_TASK INSTRUCTIONS_. With the string "dropdown" as the filter, copy each matching line from the records.

_EXERCISE MATERIALS_.
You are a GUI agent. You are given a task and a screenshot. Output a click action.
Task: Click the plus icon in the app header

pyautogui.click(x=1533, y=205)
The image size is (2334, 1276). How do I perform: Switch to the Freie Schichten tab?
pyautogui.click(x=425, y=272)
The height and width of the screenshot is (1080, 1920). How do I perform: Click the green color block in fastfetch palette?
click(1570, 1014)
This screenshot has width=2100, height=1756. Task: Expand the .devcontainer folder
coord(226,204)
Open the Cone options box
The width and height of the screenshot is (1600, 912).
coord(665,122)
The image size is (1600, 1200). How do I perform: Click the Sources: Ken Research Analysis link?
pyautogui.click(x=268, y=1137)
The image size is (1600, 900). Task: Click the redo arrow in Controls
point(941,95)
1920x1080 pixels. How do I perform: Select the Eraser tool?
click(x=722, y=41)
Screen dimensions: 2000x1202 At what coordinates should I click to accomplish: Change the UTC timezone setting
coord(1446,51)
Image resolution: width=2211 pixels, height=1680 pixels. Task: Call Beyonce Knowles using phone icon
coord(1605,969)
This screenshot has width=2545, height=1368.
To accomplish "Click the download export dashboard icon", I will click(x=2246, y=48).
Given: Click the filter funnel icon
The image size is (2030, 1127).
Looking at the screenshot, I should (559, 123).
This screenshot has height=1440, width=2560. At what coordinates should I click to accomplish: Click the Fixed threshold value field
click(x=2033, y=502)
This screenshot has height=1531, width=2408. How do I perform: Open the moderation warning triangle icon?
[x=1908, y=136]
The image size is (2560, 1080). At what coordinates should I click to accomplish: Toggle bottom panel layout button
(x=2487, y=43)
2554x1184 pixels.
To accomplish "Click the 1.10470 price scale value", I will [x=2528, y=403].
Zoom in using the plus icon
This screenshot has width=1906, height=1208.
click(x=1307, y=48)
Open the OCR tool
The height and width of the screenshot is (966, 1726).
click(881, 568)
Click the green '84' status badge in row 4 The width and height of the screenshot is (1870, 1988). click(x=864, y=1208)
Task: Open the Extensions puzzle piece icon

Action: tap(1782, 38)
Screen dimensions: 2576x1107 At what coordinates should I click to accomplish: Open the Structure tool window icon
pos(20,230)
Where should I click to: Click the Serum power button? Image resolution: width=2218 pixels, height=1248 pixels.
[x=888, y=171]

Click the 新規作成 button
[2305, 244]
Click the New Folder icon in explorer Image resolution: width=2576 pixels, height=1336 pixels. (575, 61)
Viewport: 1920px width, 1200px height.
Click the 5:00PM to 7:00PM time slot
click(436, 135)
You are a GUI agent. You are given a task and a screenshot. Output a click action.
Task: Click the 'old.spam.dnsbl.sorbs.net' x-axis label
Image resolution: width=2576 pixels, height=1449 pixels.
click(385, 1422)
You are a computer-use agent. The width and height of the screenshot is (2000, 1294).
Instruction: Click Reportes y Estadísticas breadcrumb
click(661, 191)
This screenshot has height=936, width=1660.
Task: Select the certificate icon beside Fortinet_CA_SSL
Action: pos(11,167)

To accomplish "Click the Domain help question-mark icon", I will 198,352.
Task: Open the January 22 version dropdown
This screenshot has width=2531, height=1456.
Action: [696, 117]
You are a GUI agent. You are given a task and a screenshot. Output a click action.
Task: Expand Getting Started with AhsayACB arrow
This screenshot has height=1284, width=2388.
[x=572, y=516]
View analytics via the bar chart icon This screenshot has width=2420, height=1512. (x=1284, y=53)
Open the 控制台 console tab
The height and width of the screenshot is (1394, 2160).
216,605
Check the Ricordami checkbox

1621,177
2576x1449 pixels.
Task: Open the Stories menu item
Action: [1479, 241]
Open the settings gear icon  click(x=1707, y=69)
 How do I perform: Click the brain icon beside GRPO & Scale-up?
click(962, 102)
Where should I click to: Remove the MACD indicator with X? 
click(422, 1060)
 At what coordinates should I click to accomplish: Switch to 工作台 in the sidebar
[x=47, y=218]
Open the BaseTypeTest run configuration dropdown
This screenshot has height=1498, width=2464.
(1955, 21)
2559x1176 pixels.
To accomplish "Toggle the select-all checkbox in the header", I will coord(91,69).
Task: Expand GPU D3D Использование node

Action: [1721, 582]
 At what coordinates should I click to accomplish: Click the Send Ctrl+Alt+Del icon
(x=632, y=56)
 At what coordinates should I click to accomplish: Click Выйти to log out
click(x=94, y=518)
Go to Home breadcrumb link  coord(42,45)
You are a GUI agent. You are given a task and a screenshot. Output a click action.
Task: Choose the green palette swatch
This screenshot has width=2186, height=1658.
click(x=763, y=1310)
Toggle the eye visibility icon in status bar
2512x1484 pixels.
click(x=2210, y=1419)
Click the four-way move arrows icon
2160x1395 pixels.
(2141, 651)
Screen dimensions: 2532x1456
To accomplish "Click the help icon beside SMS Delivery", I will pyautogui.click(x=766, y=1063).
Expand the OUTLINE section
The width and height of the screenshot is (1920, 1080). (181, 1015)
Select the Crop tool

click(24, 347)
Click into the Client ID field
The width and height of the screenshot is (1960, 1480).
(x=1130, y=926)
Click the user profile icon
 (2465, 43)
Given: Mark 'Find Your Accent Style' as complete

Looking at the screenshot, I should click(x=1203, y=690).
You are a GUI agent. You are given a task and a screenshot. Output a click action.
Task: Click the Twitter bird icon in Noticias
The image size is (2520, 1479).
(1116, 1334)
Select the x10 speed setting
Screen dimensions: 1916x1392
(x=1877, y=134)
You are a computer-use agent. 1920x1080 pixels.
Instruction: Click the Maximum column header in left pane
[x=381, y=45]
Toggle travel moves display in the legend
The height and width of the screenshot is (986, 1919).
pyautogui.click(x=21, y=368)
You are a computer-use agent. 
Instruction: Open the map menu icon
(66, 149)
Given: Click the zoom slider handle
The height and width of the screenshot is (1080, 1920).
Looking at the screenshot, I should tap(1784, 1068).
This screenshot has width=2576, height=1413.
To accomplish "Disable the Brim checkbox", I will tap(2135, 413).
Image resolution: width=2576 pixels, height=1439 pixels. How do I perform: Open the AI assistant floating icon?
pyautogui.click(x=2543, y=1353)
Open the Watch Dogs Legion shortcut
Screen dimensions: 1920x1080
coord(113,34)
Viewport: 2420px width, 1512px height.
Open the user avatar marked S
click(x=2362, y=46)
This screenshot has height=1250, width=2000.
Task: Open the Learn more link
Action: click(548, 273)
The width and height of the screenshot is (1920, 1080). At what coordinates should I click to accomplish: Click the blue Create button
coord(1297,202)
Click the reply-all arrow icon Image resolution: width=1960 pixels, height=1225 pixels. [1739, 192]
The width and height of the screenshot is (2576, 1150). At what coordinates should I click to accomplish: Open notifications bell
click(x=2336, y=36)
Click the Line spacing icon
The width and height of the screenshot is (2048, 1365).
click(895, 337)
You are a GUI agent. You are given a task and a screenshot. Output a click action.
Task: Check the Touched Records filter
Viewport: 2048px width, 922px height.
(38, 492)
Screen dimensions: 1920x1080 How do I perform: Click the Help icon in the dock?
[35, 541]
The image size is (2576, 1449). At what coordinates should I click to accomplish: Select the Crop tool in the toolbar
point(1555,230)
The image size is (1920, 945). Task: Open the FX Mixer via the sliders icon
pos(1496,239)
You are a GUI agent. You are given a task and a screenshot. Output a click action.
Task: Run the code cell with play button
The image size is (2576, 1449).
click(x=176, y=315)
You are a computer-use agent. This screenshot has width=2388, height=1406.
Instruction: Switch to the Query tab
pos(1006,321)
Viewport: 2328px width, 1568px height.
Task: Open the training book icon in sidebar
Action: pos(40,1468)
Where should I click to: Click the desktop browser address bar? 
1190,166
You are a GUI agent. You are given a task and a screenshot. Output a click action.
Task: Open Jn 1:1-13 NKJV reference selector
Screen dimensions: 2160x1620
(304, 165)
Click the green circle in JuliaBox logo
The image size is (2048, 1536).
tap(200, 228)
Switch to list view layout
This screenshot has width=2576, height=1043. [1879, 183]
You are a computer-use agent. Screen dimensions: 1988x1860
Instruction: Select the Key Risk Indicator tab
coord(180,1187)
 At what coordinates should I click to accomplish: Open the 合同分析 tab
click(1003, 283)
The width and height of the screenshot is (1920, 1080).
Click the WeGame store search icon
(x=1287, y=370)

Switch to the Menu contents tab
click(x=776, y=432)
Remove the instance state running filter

_EXERCISE SOLUTION_.
Task: Open the January 22 version dropdown
Open the BaseTypeTest run configuration dropdown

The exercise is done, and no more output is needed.